### SOURCE MATERIAL

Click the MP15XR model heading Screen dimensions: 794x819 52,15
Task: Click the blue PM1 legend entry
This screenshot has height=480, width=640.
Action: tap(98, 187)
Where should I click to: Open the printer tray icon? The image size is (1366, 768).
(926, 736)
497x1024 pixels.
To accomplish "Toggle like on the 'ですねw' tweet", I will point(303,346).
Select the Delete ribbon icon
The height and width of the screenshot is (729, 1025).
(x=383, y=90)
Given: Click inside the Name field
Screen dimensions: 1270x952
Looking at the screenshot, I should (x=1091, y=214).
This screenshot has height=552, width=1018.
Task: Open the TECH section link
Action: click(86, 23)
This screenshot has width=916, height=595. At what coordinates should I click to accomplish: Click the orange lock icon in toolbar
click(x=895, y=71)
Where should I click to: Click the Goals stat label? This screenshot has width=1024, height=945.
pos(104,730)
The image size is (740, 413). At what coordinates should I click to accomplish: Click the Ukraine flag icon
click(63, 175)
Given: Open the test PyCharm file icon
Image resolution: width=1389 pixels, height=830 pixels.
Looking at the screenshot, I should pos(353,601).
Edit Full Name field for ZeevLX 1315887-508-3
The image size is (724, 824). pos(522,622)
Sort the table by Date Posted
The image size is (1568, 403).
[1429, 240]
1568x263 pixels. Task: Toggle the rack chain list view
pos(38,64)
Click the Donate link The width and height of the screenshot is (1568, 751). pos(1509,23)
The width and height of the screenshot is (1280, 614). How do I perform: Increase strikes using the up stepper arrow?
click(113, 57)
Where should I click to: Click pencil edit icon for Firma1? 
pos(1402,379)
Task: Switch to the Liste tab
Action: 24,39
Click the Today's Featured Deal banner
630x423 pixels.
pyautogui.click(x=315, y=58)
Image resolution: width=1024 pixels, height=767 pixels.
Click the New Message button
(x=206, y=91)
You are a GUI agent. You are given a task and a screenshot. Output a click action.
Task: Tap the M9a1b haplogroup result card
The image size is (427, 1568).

### TASK INSTRUCTIONS
Please copy out the records exactly as they appear.

### TASK RESPONSE
Click the MP15XR model heading Screen dimensions: 794x819 52,15
Task: Click the blue PM1 legend entry
This screenshot has height=480, width=640.
Action: tap(98, 187)
Where should I click to: Open the printer tray icon? The image size is (1366, 768).
(926, 736)
497x1024 pixels.
To accomplish "Toggle like on the 'ですねw' tweet", I will point(303,346).
Select the Delete ribbon icon
The height and width of the screenshot is (729, 1025).
(x=383, y=90)
Given: Click inside the Name field
Screen dimensions: 1270x952
Looking at the screenshot, I should (x=1091, y=214).
This screenshot has height=552, width=1018.
Task: Open the TECH section link
Action: click(86, 23)
This screenshot has width=916, height=595. At what coordinates should I click to accomplish: Click the orange lock icon in toolbar
click(x=895, y=71)
Where should I click to: Click the Goals stat label? This screenshot has width=1024, height=945.
pos(104,730)
The image size is (740, 413). At what coordinates should I click to accomplish: Click the Ukraine flag icon
click(63, 175)
Given: Open the test PyCharm file icon
Image resolution: width=1389 pixels, height=830 pixels.
Looking at the screenshot, I should pos(353,601).
Edit Full Name field for ZeevLX 1315887-508-3
The image size is (724, 824). pos(522,622)
Sort the table by Date Posted
The image size is (1568, 403).
[1429, 240]
1568x263 pixels. Task: Toggle the rack chain list view
pos(38,64)
Click the Donate link The width and height of the screenshot is (1568, 751). pos(1509,23)
The width and height of the screenshot is (1280, 614). How do I perform: Increase strikes using the up stepper arrow?
click(113, 57)
Where should I click to: Click pencil edit icon for Firma1? 
pos(1402,379)
Task: Switch to the Liste tab
Action: 24,39
Click the Today's Featured Deal banner
630x423 pixels.
pyautogui.click(x=315, y=58)
Image resolution: width=1024 pixels, height=767 pixels.
Click the New Message button
(x=206, y=91)
You are a GUI agent. You are given a task and a screenshot. Output a click action.
Task: Tap the M9a1b haplogroup result card
The image size is (427, 1568).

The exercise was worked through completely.